> _What you will do_:
Your copy should begin at the line containing "You are a computer-use" and end at the last line of the records below, matching each line exactly and leaving out pictures.

> _Extracted information_:
# # # # # # #
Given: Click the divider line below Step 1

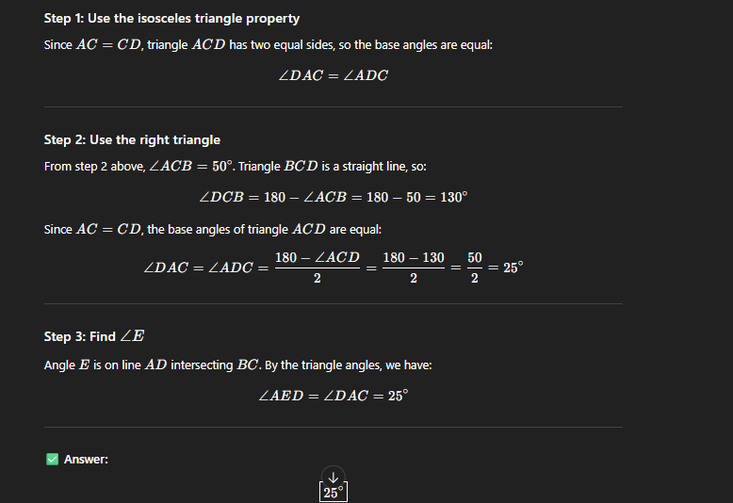Looking at the screenshot, I should click(334, 106).
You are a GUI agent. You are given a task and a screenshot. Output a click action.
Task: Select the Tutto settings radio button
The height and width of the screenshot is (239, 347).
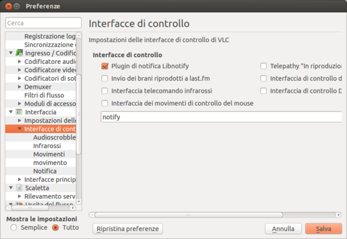click(x=56, y=228)
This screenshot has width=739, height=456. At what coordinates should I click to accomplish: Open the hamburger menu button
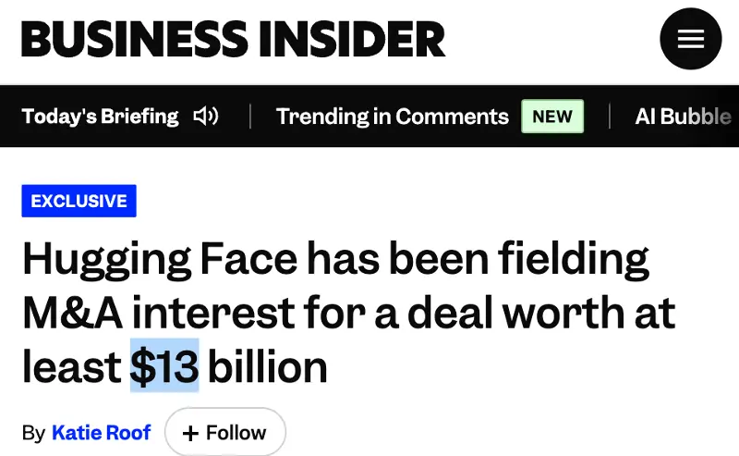point(690,39)
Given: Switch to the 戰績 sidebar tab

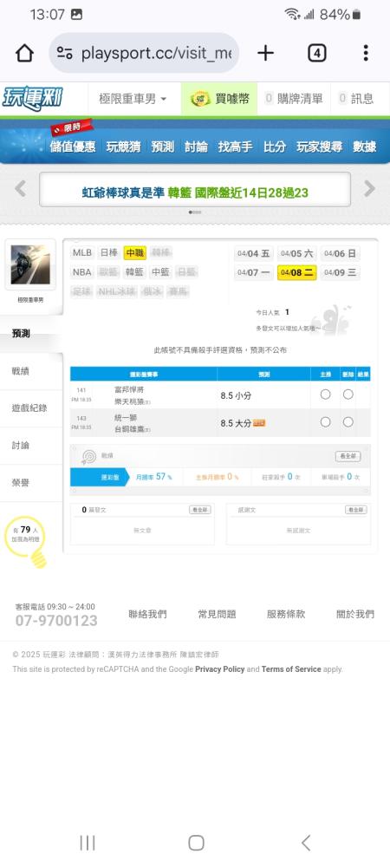Looking at the screenshot, I should click(x=21, y=370).

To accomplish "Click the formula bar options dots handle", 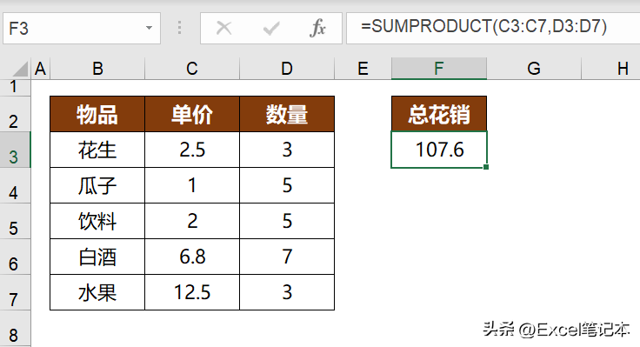I will click(180, 28).
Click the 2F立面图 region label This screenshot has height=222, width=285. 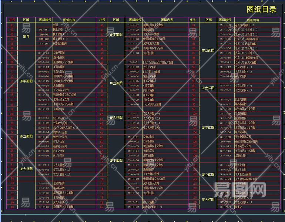(208, 50)
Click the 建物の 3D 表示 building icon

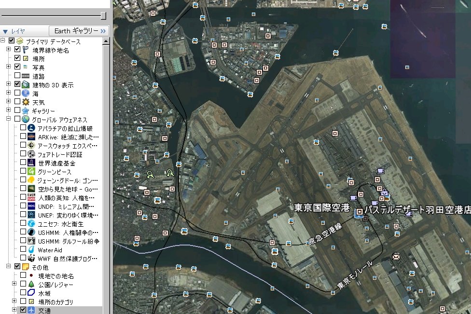tap(26, 85)
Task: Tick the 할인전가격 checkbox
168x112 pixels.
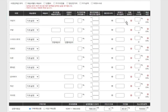Action: (x=67, y=3)
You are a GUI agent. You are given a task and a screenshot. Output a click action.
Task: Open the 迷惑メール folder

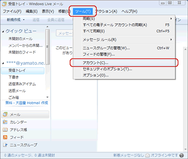tap(17, 91)
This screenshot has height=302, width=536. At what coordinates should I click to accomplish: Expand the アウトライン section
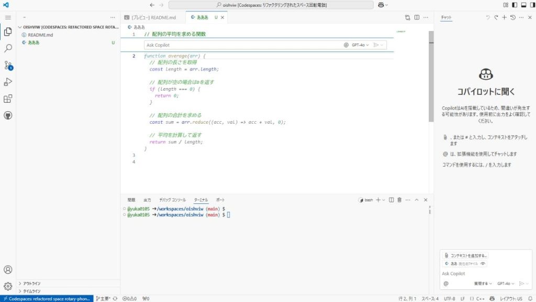31,283
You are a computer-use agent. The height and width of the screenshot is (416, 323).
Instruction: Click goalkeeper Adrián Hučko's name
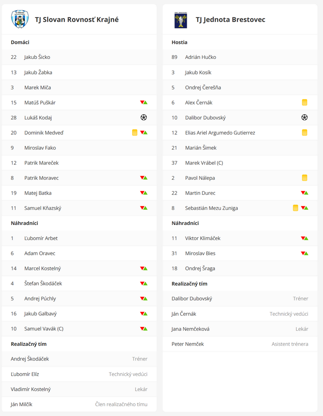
# # # # # # #
> _Completed task_:
You are a computer-use agent. The height and width of the screenshot is (416, 323).
Instruction: Click goalkeeper Adrián Hučko's name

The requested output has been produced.